NOTE: The script creates and checks out the new branch and initializes the spec file before writing.
General Guidelines
Quick Guidelines
- •Focus on WHAT users need and WHY.
- •Avoid HOW to implement (no tech stack, APIs, code structure).
- •Written for business stakeholders, not developers.
- •DO NOT create any checklists that are embedded in the spec. That will be a separate command.
Section Requirements
- •Mandatory sections: Must be completed for every feature
- •Optional sections: Include only when relevant to the feature
- •When a section doesn't apply, remove it entirely (don't leave as "N/A")
For AI Generation
When creating this spec from a user prompt:
- •Make informed guesses: Use context, industry standards, and common patterns to fill gaps
- •Document assumptions: Record reasonable defaults in the Assumptions section
- •Limit clarifications: Maximum 3 [NEEDS CLARIFICATION] markers - use only for critical decisions that:
- •Significantly impact feature scope or user experience
- •Have multiple reasonable interpretations with different implications
- •Lack any reasonable default
- •Prioritize clarifications: scope > security/privacy > user experience > technical details
- •Think like a tester: Every vague requirement should fail the "testable and unambiguous" checklist item
- •Common areas needing clarification (only if no reasonable default exists):
- •Feature scope and boundaries (include/exclude specific use cases)
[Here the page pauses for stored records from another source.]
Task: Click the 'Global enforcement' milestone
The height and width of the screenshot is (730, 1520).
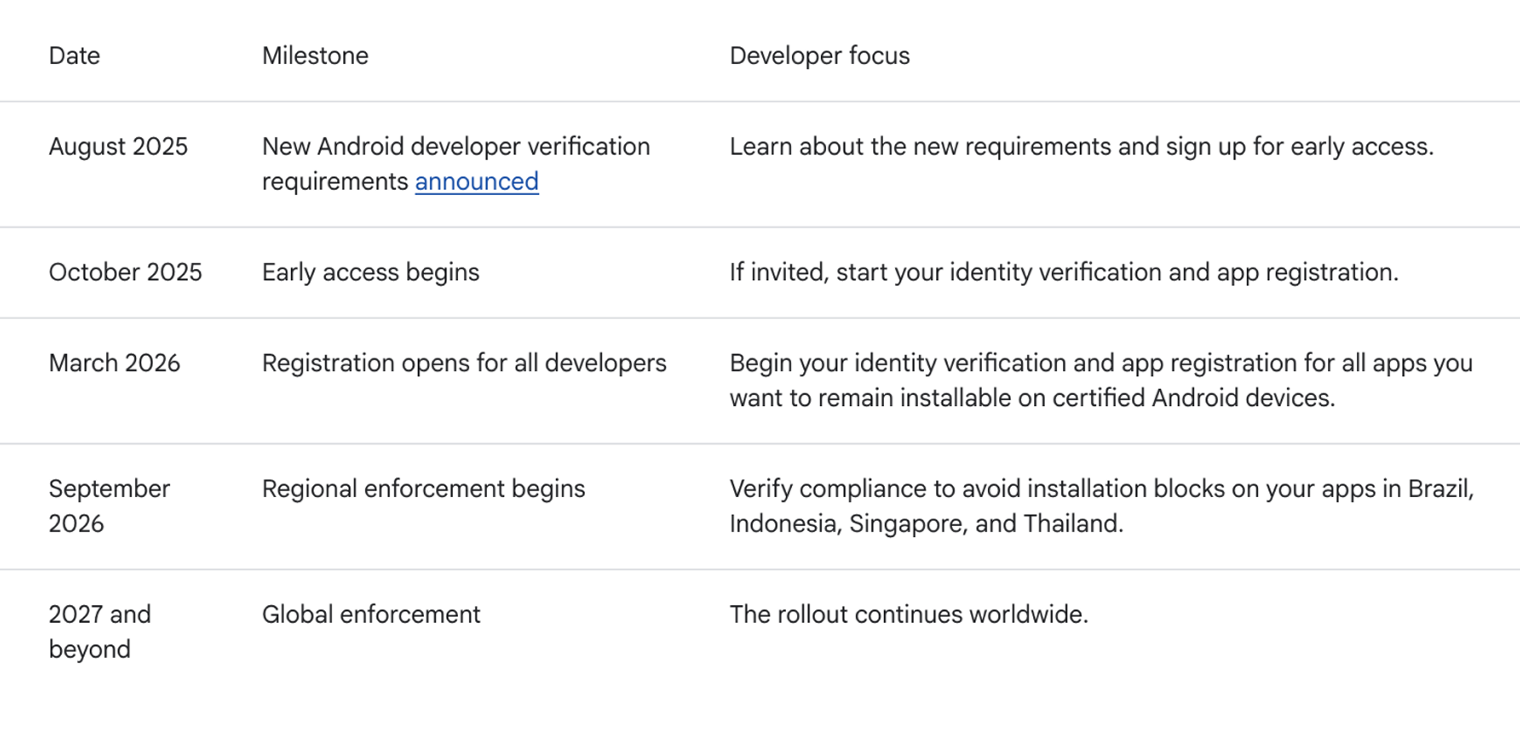Action: click(371, 615)
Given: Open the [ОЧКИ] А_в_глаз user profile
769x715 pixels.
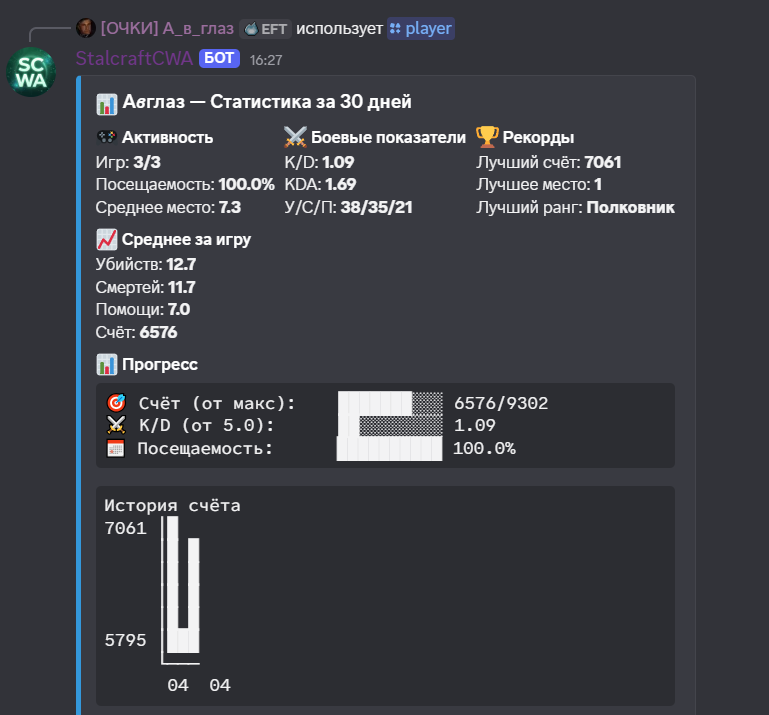Looking at the screenshot, I should click(x=167, y=29).
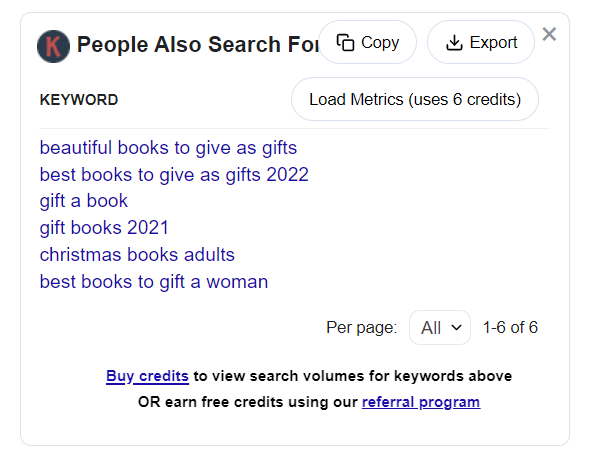Click the Copy button label
The height and width of the screenshot is (456, 597).
pyautogui.click(x=380, y=42)
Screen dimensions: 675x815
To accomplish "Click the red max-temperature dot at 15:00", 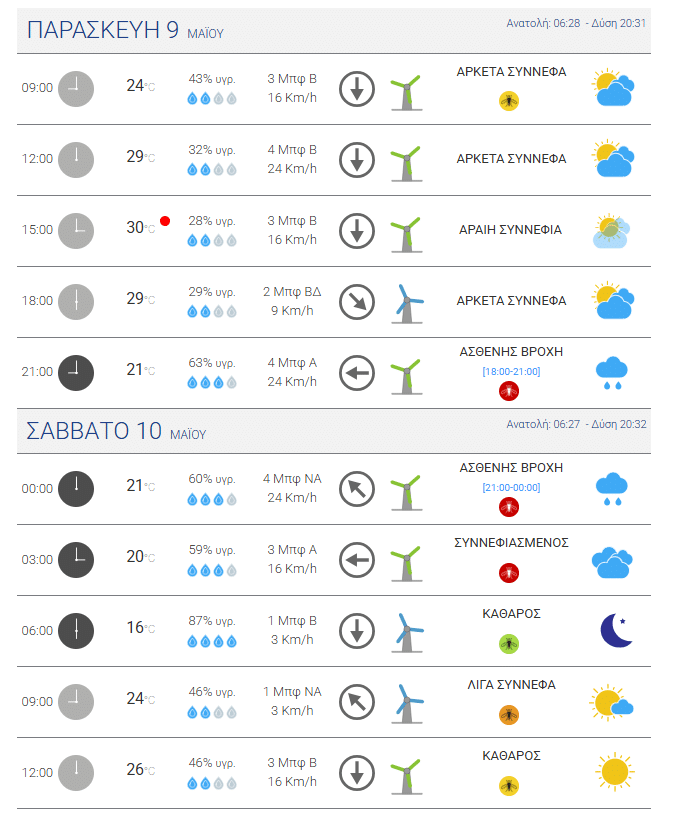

- •User types and permissions (if multiple conflicting interpretations possible)
- •Security/compliance requirements (when legally/financially significant)
Examples of reasonable defaults (don't ask about these):
- •Data retention: Industry-standard practices for the domain
- •Performance targets: Standard web/mobile app expectations unless specified
- •Error handling: User-friendly messages with appropriate fallbacks
- •Authentication method: Standard session-based or OAuth2 for web apps
- •Integration patterns: RESTful APIs unless specified otherwise
Success Criteria Guidelines
Success criteria must be:
- •Measurable: Include specific metrics (time, percentage, count, rate)
- •Technology-agnostic: No mention of frameworks, languages, databases, or tools
- •User-focused: Describe outcomes from user/business perspective, not system internals
- •Verifiable: Can be tested/validated without knowing implementation details
Good examples:
- •"Users can complete checkout in under 3 minutes"
- •"System supports 10,000 concurrent users"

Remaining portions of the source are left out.